Using TypeScript With React Native
Article Summary
Getting TypeScript working with React Native used to be a multi-step headache. Now it's one command, but the setup details still matter for production apps.
This React Native team guide walks through integrating TypeScript into React Native projects, covering both the modern streamlined approach and the detailed manual setup.
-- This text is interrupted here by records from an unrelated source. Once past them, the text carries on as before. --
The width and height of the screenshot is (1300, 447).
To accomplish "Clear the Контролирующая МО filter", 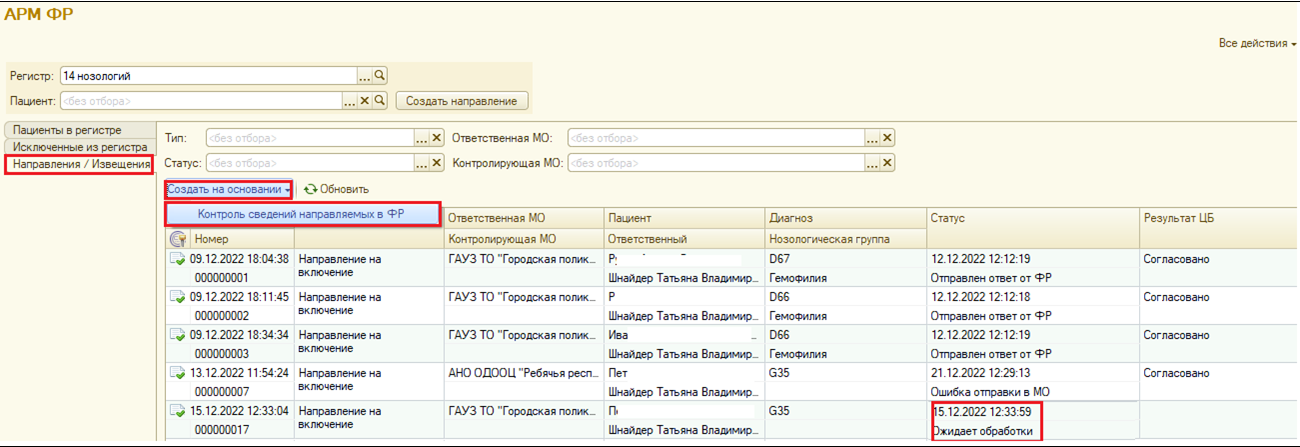I will point(887,163).
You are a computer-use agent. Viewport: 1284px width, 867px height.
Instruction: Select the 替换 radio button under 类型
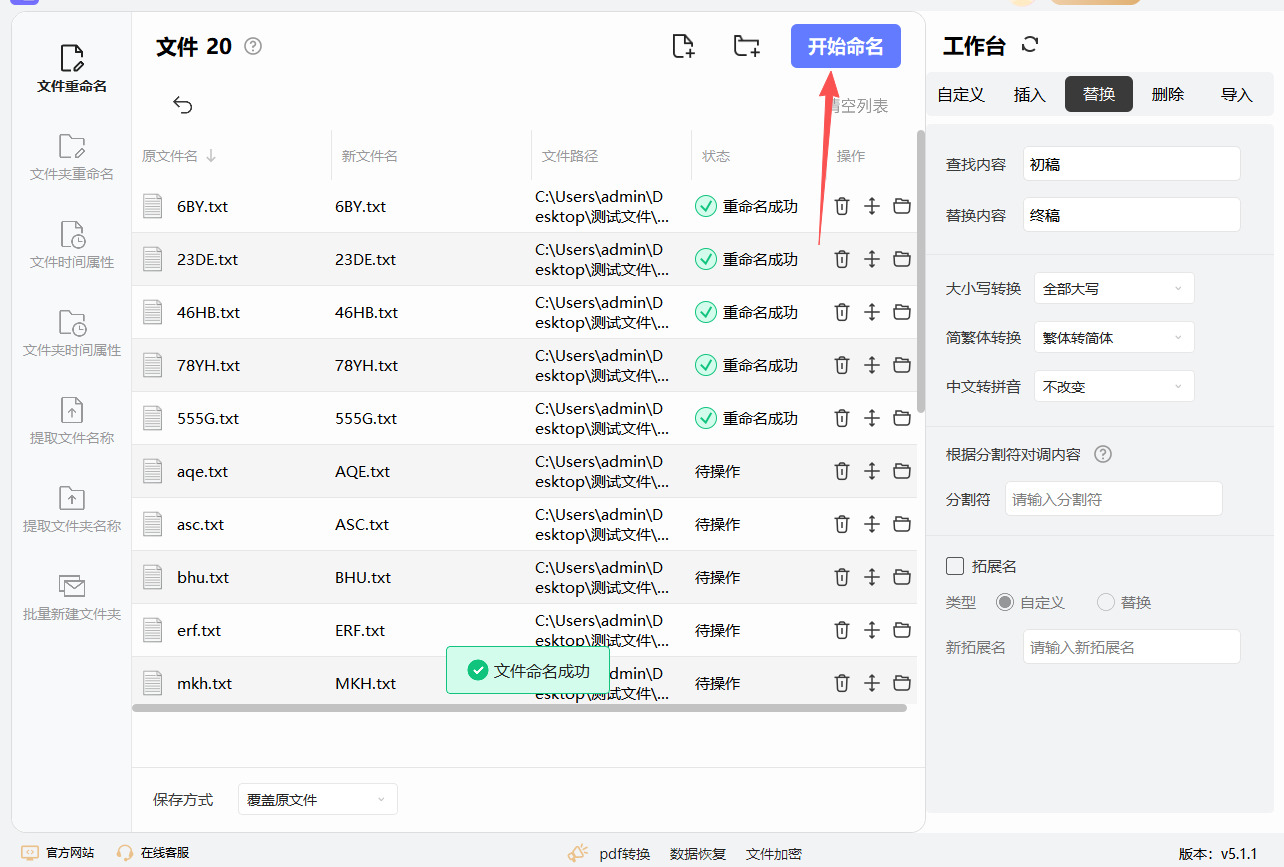tap(1105, 602)
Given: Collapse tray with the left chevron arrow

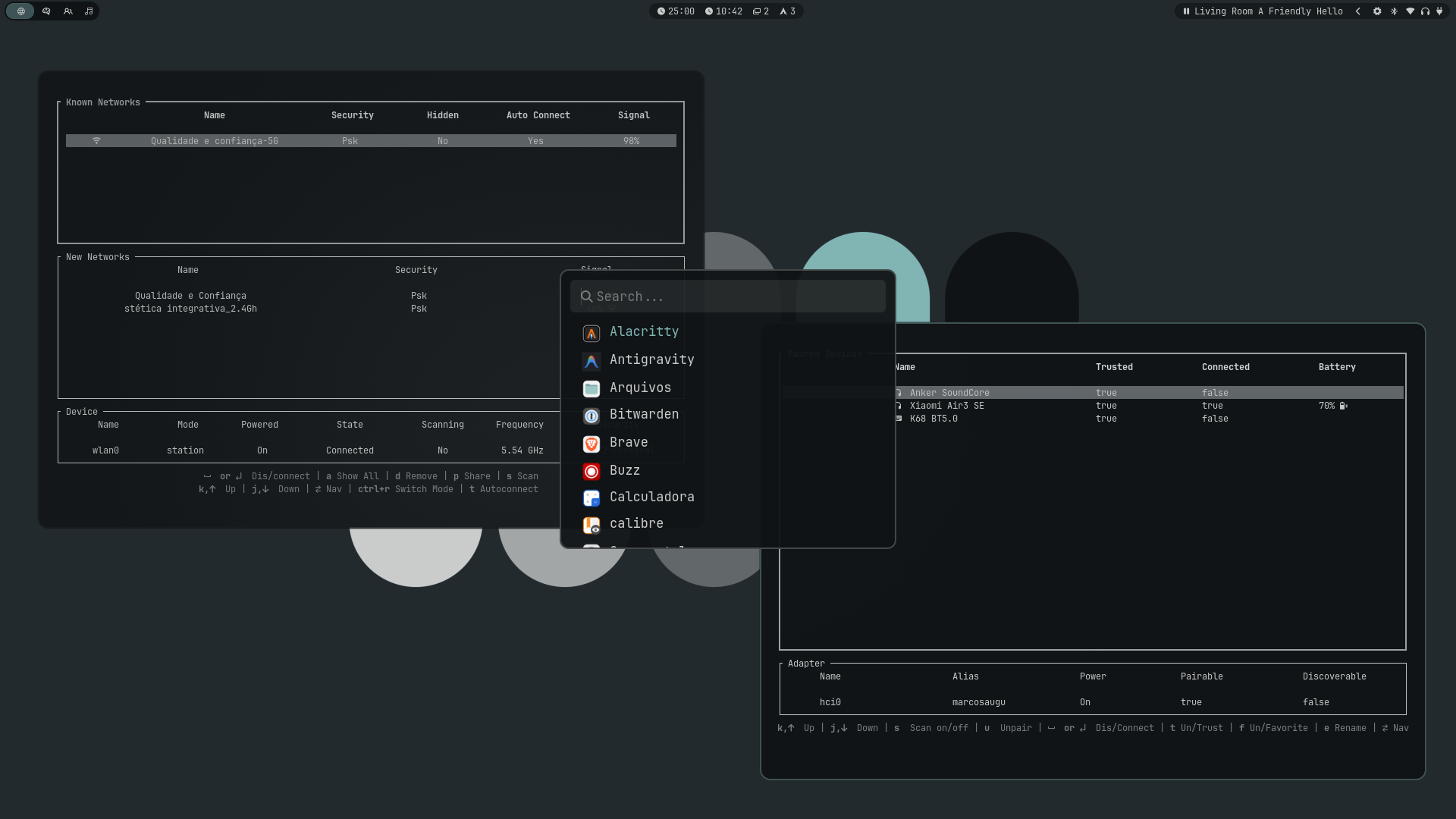Looking at the screenshot, I should pos(1358,11).
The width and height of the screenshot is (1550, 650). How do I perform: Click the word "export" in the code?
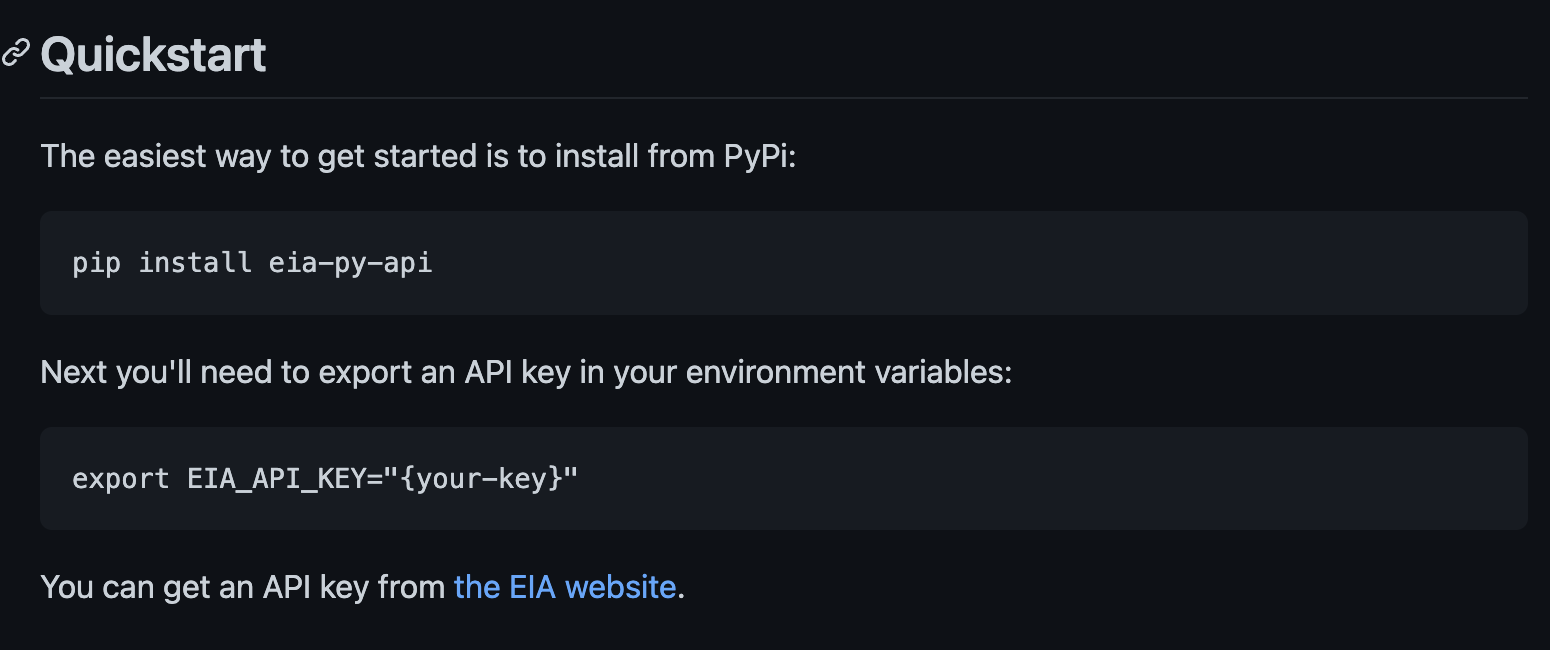[121, 478]
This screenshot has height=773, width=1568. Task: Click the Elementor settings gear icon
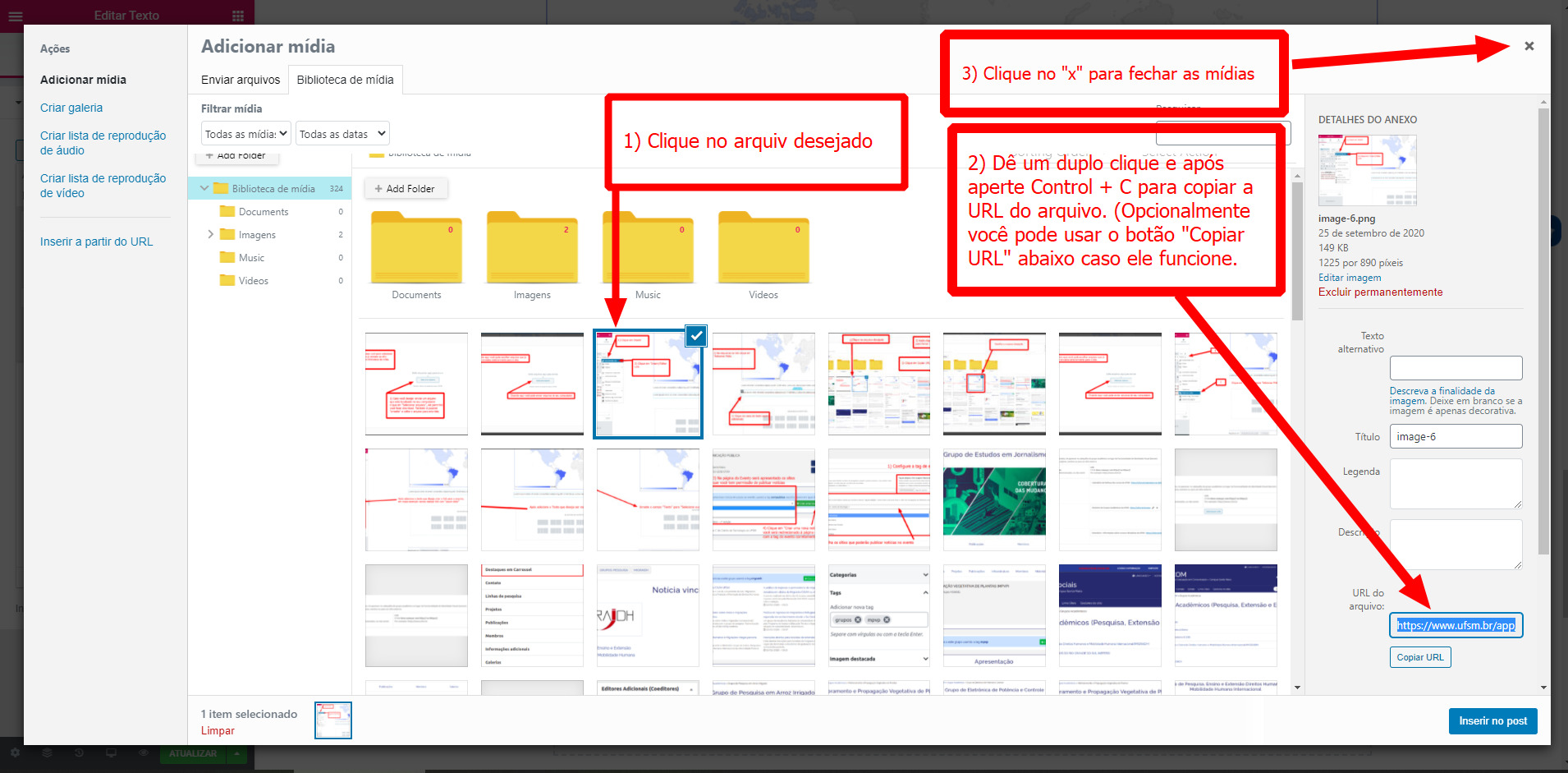[x=15, y=752]
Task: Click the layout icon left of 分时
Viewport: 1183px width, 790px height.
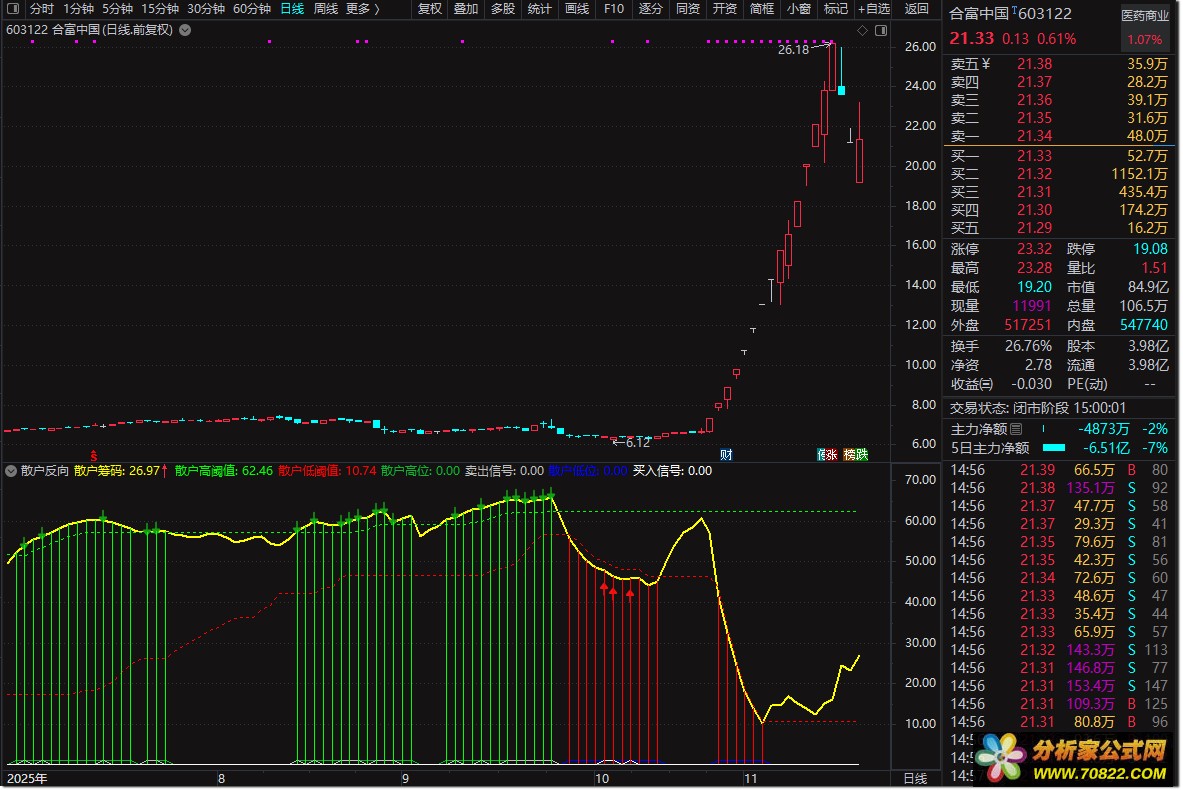Action: pos(14,9)
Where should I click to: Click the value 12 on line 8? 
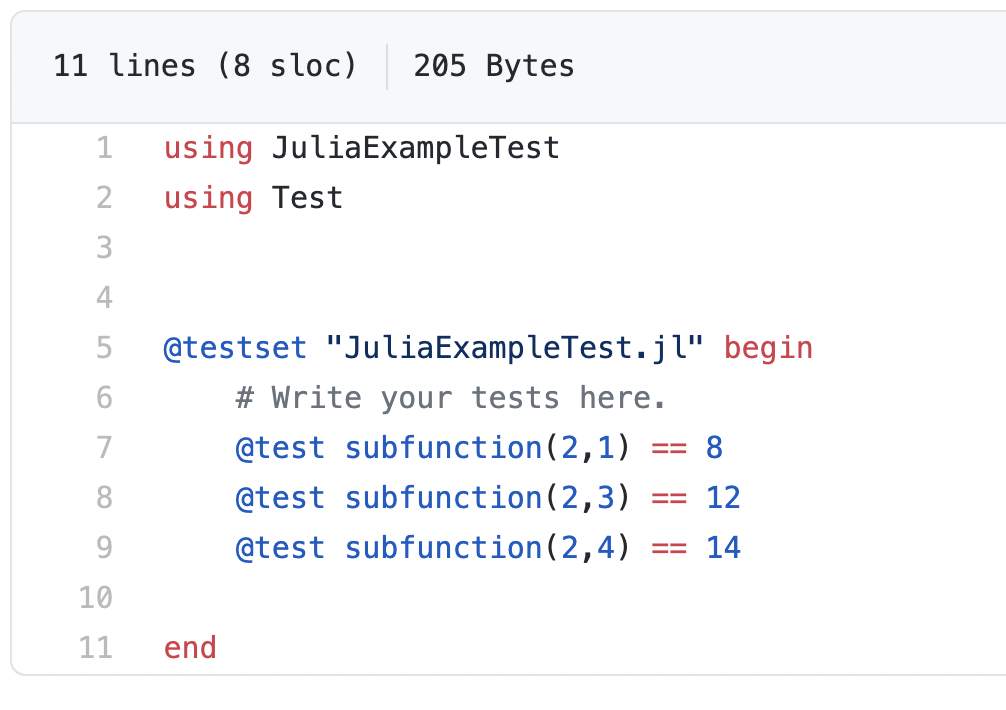click(723, 498)
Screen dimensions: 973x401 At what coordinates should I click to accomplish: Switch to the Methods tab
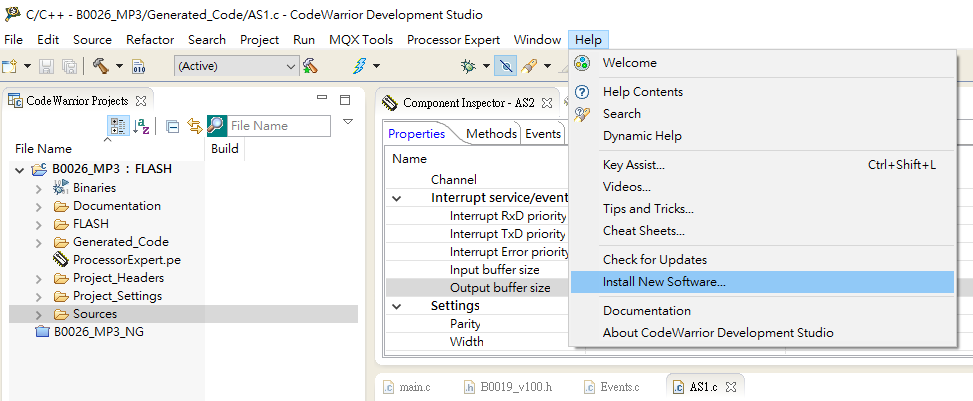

Originally written in 2018 and updated to reflect current best practices, it addresses the practical challenges teams face when adding type safety to mobile apps.
Key Takeaways
- Single command setup: npx react-native init with TypeScript template
- Manual configuration still relevant for Babel TypeScript limitations
- Complete testing infrastructure setup using ts-jest and snapshot tests
- Type declarations needed for dependencies like React, Jest, and React Native
- Import syntax quirks between Babel and TypeScript require specific handling
TypeScript integration in React Native is now dramatically simpler with template support, though understanding the underlying configuration helps teams troubleshoot edge cases and optimize for production.
About This Article
When developers tried to import React's default and named exports together on one line, they hit a CommonJS interoperability error: 'object prototype may only be an object or null'. The issue came down to how Babel and TypeScript handle modules differently.
The React Native team found that splitting the import statement worked. Instead of `import React, { Component }` on one line, they documented using two separate imports: `import React` and `import { Component }`. This resolved the module resolution conflict.
Once developers adopted this import pattern and set up Jest with the ts-jest preprocessor for `.ts` and `.tsx` files, they could run TypeScript React Native apps and execute snapshot tests without needing workarounds.